All that said, Jones is right to suggest that a more dogmatic form of free market economics has been ascendant among conservatives in this century. For instance, Milton Friedman blamed tight money for the near-zero interest rates and depressed economy in the U.S. during the 1930s and Japan during the late 1990s. There is every reason to assume that if Friedman were still alive he'd again favor monetary stimulus over fiscal stimulus. Yet today most American and northern European conservatives have walked away from Friedman's argument that monetary policy is frequently too contractionary, moving toward a hard-money Austrian approach instead.

Nor is this shift confined to monetary policy. In just a few years conservative American think tanks have moved from embracing a health insurance mandate in Massachusetts (signed by Mitt Romney) to opposing a similar mandate proposed by Barack Obama. Among conservatives there is now much more suspicion of the welfare state and little support for a negative income tax. Conservative support for carbon taxes has declined. The euro crisis is seen by some on the right as an opportunity to dismantle many government programs in the Mediterranean countries, whereas Friedman would have blamed the crisis on the euro and called for the economies facing deflation to exit the euro and devalue their currencies.

Not all the changes to conservatism have moved the right in a more libertarian direction. Conservatives also have become increasingly hostile to immigration, which the early neoliberals saw as integral to an open society.

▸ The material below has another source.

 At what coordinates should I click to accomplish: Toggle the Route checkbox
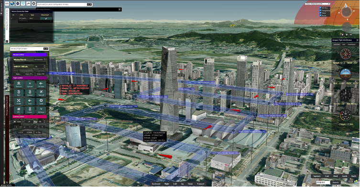(320, 15)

Jones should be applauded for trying to produce a balanced account of the neoliberal revolution. The book is not a conspiratorial view of the sort produced by the leftist writer Naomi Klein in The Shock Doctrine. But it hews too closely to the conventional wisdom that the neoliberals had some good ideas that transformed conservatism but that they went too far. It would be more accurate to say neoliberals transformed liberalism, and that there is much more work to be done on that project. It would be interesting to see Jones write a history of neoliberalism in Sweden and Denmark, where policies such as privatization, free trade, deregulated labor markets (in Denmark), and universal school vouchers (in Sweden) are still seen as highly successful.

In the end, Jones gives the neoliberals both too much credit and too little. Mainstream liberal economists probably would have eventually figured out how to stop inflation with something like the New Keynesian approach, even without monetarism. And it seems clear that the worldwide move toward privatization, deregulation, and lower marginal tax rates was driven mostly by pragmatic rather than ideological considerations, particularly in areas, such as Scandinavia, where laissez faire has little appeal. As is frequently the case, the neoliberals probably changed history less than either their opponents or supporters imagine.

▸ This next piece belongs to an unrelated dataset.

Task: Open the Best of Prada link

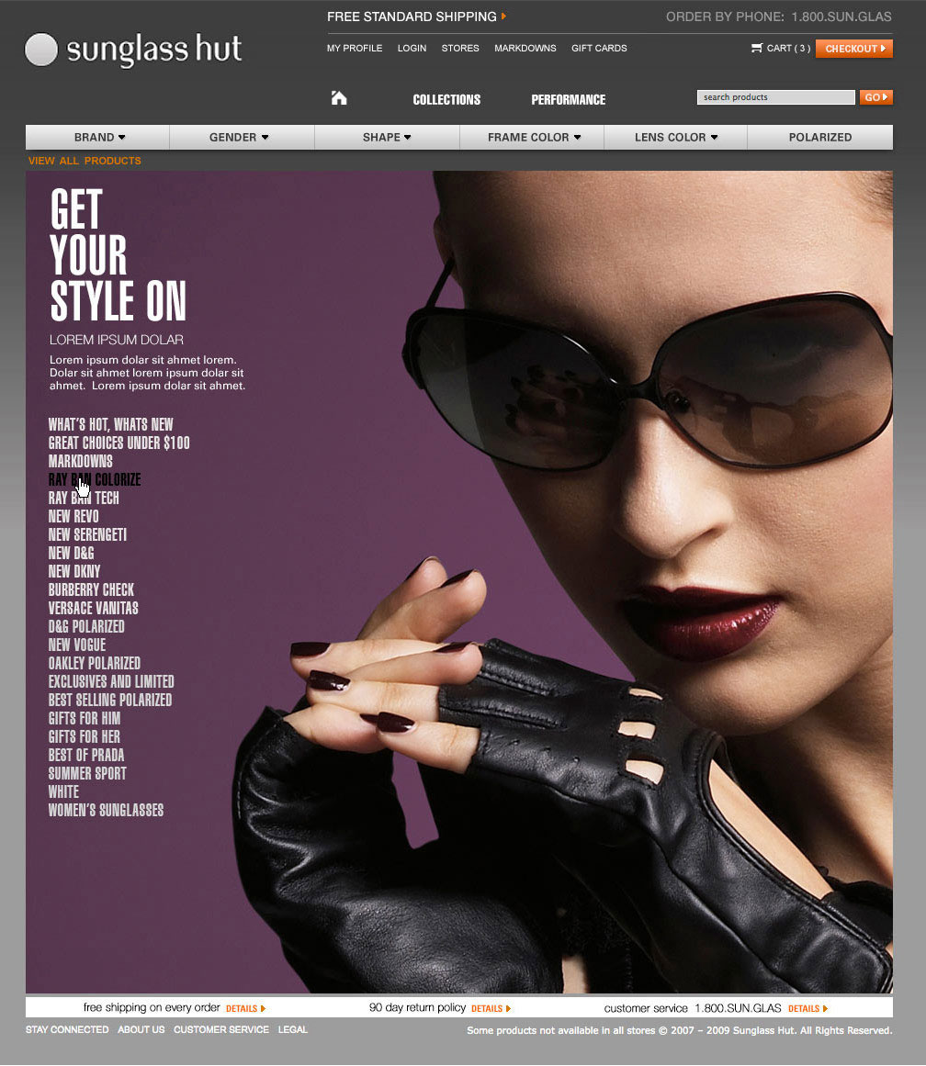Action: tap(86, 755)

At the same time, Jones underestimates the neoliberals' intellectual contributions. They were not merely advocates of monetarism and deregulation. They produced a mountain of very persuasive evidence that Keynesian and statist policies often did more harm than good. Given that between 1945 and 1970 they were often viewed as crackpots, their story is rather heroic. Just keep in mind that heroes are rarely as influential as they seem.